I have noticed when someone close passes away, that part of my personality changes. Either by choice or not, I'm not sure.
I noticed it after my Dad passed away. I was a "list" person. I wrote a list for everything. Had to have one. Couldn't function without one. After he passed, no more lists for me.
After my Mom passed, a different, more honest person came about. I don't mean I lied before. I mean, I no longer am going to hold back when I should speak up. I will still continue to be careful HOW I speak my words, but I instead of NOT saying something in fear of hurting others, I'm instead going to try and speak up.
I'll be honest: I'm tired of not speaking up for myself.

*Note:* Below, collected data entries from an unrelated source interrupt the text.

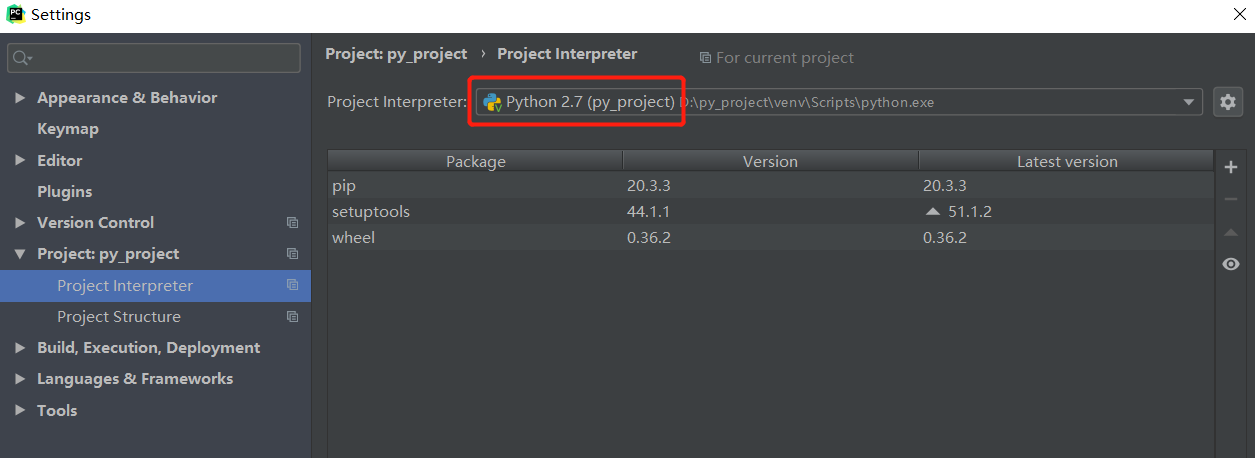This screenshot has height=458, width=1255.
Task: Open the Plugins settings page
Action: click(64, 192)
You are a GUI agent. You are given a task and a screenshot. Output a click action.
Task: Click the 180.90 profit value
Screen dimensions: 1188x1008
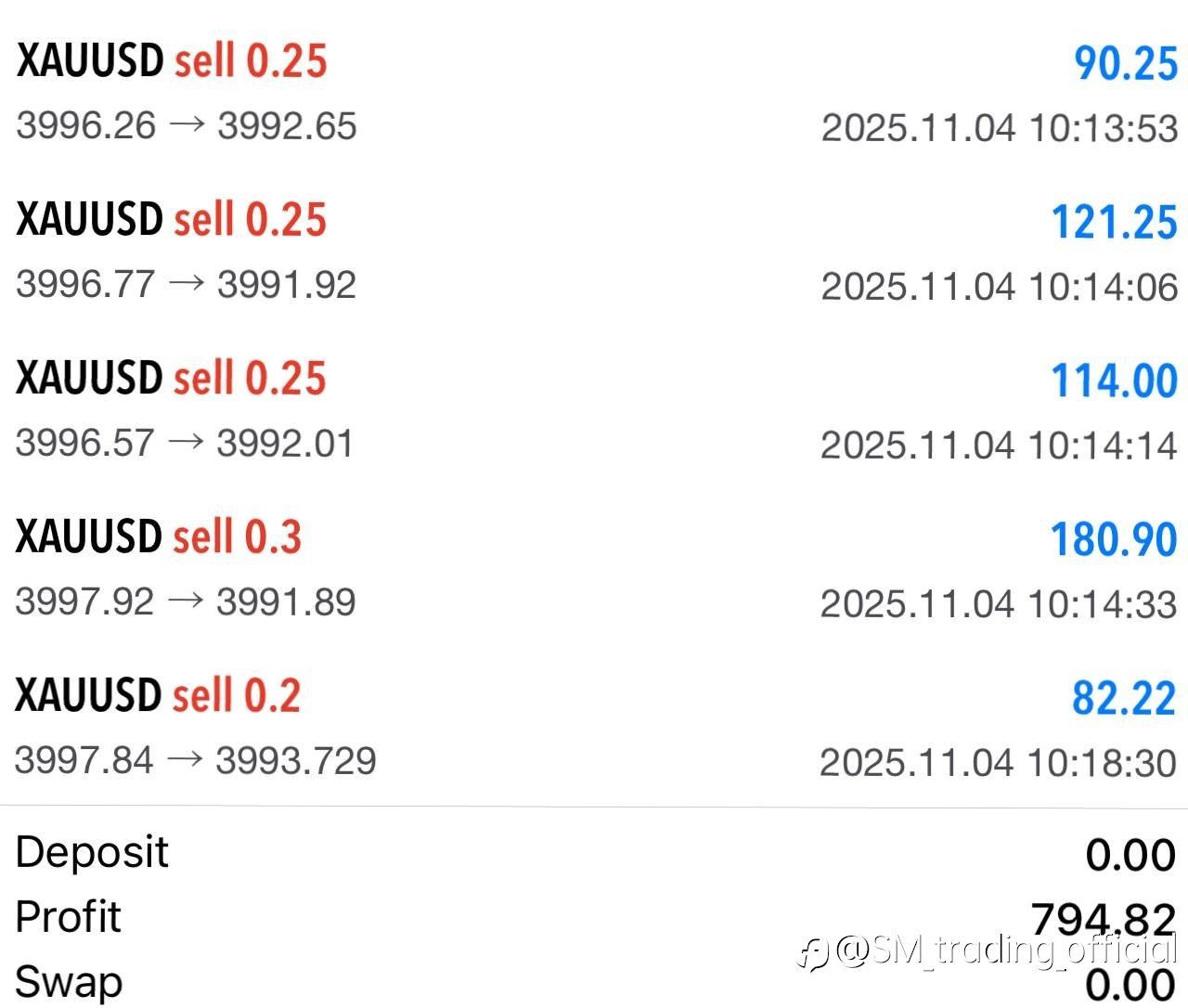1114,540
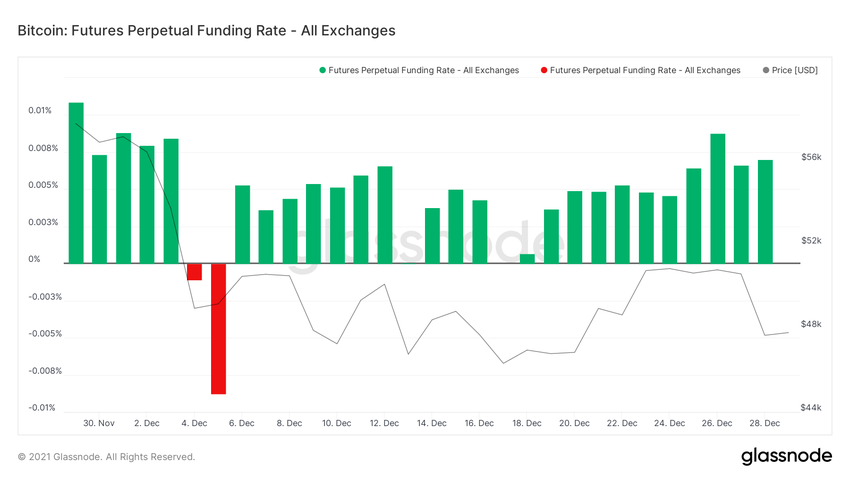Screen dimensions: 850x478
Task: Select the small red bar near 4. Dec
Action: coord(195,271)
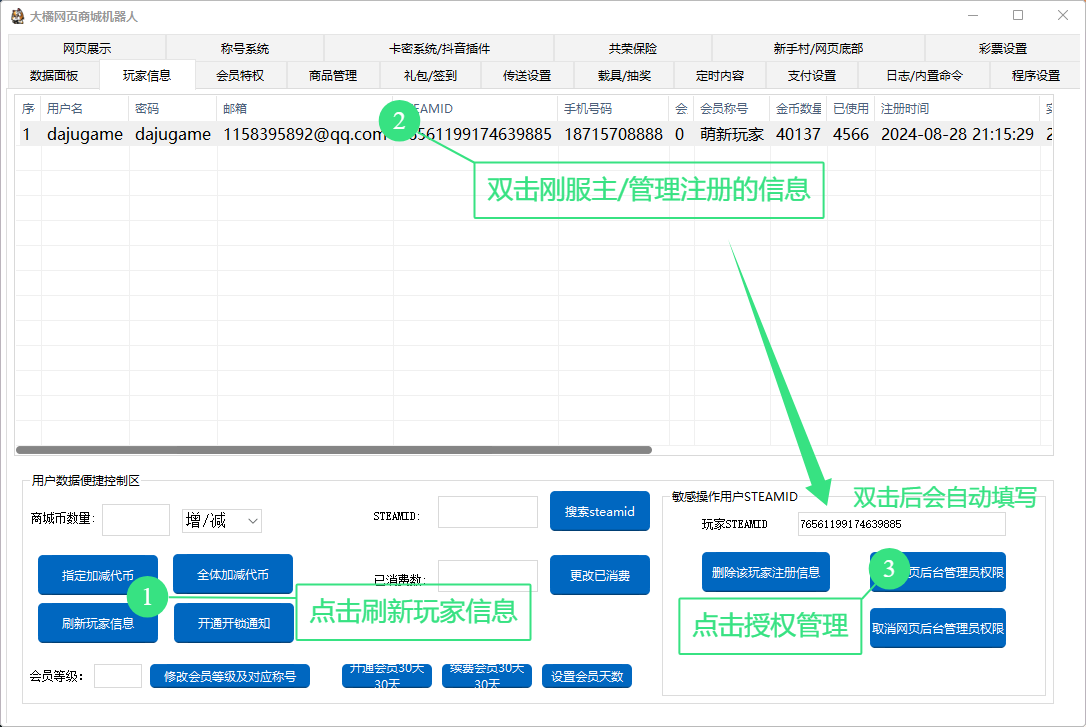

I'm tired of being agitated by people and letting them get to me.
For instance, the other day I played poker at the casino and the guy next to me took up the space under the table with his lanky legs. He took up too much space and was not considerate of others. And it annoyed me. When I do anything in life, I don't want to be annoyed. I want to be happy. Not distracted. Not my mo-jo messed up. Not my mind irritated and my forehead crinkly with dissatisfaction.
I mentioned it after-the-fact to my b/f and he says, "why didn't you ask him to move?"
I would rather not inconvenience the guy than say something.
One time a pool player's smoke bothered me while I ate.
They noticed and then finally said, "why didn't you just say something?"
Another time some friends made too much noise when I tried to sleep and they told me later, "why didn't you just say something?"
OMG... I don't know!
Why would I rather suffer than say something??
I just don't like to inconvenience people. I'm just too nice, I guess. I dunno.
I need to realize if I speak up it's not a bad thing and no one will be upset with me. And even if they get upset with me, who cares, right? I have a right to be in a happy place. Right?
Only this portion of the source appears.